- _YOUR TASK_:
Among the records below, find the line that has "960x660 pixels."; from there, give the lines again exactly, and stop after the line that has "Click the plus".

++++ INFORMATION PROVIDED ++++

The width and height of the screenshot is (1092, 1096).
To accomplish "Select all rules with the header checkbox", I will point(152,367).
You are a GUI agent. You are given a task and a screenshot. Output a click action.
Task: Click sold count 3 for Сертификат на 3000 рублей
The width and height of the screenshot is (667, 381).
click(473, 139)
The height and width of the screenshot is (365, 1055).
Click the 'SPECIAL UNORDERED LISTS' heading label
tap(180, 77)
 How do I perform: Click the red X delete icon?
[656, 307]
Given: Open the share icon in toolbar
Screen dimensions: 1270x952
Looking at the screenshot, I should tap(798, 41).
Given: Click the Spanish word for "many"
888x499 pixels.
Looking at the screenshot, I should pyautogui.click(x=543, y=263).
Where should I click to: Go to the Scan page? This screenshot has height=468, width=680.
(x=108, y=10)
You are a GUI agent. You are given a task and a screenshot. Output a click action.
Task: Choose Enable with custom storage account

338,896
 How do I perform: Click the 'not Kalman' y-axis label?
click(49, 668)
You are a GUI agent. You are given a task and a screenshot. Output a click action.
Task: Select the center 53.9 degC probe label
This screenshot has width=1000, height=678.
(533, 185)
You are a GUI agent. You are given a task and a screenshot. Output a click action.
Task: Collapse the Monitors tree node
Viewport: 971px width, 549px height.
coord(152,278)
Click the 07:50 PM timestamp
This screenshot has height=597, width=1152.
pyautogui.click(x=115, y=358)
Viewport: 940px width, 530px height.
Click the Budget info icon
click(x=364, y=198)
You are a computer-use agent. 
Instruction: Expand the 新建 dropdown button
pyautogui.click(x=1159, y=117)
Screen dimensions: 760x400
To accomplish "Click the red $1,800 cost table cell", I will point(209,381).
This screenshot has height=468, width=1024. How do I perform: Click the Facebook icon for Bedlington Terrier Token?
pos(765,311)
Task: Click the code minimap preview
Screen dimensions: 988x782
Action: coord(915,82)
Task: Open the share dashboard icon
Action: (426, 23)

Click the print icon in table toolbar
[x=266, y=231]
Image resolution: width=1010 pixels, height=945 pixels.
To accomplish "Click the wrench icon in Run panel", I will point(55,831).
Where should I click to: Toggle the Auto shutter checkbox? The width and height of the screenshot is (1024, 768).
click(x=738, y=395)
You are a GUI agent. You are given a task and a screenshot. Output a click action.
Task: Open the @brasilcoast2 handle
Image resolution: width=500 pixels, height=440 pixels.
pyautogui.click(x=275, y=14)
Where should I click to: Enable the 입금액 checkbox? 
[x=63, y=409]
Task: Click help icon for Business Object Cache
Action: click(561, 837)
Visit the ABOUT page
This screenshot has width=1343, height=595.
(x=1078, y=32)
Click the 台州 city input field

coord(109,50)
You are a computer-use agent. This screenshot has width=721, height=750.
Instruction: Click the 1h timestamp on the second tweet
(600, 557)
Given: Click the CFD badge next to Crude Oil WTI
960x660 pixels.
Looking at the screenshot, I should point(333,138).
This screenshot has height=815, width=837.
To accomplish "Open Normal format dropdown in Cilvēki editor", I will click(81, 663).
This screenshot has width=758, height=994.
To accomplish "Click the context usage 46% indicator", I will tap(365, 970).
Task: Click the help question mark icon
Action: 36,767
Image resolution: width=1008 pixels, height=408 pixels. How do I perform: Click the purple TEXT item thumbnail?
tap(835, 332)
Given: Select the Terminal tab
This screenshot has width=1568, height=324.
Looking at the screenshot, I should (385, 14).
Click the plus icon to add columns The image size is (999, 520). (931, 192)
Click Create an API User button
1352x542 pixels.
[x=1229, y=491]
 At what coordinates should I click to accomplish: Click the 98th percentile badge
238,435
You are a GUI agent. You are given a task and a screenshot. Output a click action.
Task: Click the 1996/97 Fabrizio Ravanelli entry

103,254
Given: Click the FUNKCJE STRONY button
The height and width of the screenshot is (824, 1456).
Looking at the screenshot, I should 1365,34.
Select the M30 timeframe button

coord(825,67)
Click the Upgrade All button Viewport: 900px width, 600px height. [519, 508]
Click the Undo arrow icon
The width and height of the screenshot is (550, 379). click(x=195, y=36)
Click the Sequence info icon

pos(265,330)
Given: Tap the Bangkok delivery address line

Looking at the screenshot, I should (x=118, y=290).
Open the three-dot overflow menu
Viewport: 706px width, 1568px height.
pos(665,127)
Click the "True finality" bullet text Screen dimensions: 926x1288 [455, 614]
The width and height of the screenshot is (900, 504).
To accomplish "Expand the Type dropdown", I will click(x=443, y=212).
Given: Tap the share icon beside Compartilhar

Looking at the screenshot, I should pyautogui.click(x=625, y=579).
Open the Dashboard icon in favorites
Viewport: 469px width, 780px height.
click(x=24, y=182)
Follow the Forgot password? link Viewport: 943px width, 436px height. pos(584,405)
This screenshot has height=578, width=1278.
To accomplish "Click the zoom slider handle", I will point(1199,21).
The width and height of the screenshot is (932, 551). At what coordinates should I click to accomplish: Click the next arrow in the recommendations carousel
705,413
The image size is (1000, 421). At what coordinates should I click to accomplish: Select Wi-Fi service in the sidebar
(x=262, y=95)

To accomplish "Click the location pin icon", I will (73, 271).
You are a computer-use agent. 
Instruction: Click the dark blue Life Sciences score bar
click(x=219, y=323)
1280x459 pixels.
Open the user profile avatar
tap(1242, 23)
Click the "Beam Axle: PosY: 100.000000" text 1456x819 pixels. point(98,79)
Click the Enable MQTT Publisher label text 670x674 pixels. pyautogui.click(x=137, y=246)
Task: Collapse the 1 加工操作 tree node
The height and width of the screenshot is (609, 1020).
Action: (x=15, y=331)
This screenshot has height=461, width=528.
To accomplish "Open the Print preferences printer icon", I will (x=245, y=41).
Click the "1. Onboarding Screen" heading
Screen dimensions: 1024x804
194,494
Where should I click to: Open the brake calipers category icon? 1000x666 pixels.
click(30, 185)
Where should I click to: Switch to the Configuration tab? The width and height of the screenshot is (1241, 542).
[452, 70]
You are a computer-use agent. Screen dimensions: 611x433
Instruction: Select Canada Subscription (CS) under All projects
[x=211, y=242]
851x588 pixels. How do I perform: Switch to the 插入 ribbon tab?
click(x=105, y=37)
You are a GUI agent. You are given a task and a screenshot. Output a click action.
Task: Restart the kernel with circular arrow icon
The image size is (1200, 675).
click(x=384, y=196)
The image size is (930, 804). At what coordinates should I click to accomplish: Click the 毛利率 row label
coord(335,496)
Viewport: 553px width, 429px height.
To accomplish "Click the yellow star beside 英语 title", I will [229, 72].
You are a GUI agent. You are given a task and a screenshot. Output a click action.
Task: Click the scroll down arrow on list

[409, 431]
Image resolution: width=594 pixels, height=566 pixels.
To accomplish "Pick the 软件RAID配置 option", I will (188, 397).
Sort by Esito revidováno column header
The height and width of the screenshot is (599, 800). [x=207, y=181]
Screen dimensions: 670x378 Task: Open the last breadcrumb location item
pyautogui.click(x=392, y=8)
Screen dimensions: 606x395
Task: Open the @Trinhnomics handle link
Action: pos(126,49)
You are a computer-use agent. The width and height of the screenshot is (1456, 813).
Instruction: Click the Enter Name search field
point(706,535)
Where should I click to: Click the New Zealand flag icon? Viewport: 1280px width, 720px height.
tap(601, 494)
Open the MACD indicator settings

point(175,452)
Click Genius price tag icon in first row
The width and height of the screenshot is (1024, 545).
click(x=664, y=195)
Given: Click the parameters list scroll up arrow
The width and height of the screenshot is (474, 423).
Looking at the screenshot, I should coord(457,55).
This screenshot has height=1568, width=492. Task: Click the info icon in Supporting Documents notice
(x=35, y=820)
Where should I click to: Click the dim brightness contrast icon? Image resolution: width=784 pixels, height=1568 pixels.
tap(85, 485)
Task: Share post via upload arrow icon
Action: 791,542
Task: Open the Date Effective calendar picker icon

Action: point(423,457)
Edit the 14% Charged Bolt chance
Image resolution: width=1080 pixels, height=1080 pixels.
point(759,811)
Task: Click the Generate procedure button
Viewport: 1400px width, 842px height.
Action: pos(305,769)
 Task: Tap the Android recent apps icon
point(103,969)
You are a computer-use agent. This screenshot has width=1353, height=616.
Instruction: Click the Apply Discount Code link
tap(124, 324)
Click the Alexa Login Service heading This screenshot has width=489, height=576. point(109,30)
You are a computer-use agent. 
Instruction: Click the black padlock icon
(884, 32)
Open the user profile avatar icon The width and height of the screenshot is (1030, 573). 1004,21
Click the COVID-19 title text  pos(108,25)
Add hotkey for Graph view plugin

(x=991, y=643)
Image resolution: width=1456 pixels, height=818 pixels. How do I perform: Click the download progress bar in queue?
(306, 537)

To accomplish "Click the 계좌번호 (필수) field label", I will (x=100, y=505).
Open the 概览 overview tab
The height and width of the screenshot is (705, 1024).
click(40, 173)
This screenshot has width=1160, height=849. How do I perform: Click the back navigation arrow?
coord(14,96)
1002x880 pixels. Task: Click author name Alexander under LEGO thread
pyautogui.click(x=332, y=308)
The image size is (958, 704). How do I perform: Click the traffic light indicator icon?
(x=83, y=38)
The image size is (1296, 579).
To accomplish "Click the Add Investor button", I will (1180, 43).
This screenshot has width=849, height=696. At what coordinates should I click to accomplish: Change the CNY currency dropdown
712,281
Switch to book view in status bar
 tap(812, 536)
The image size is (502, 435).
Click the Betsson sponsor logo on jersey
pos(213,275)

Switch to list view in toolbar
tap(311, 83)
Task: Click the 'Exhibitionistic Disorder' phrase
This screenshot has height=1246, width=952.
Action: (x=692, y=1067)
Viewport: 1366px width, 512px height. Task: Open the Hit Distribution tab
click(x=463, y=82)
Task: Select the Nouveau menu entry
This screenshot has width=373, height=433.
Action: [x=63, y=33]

++++

- _WRITTEN RESPONSE_:
960x660 pixels.
Looking at the screenshot, I should point(333,138).
This screenshot has height=815, width=837.
To accomplish "Open Normal format dropdown in Cilvēki editor", I will click(81, 663).
This screenshot has width=758, height=994.
To accomplish "Click the context usage 46% indicator", I will tap(365, 970).
Task: Click the help question mark icon
Action: 36,767
Image resolution: width=1008 pixels, height=408 pixels. How do I perform: Click the purple TEXT item thumbnail?
tap(835, 332)
Given: Select the Terminal tab
This screenshot has width=1568, height=324.
Looking at the screenshot, I should (385, 14).
Click the plus icon to add columns The image size is (999, 520). (931, 192)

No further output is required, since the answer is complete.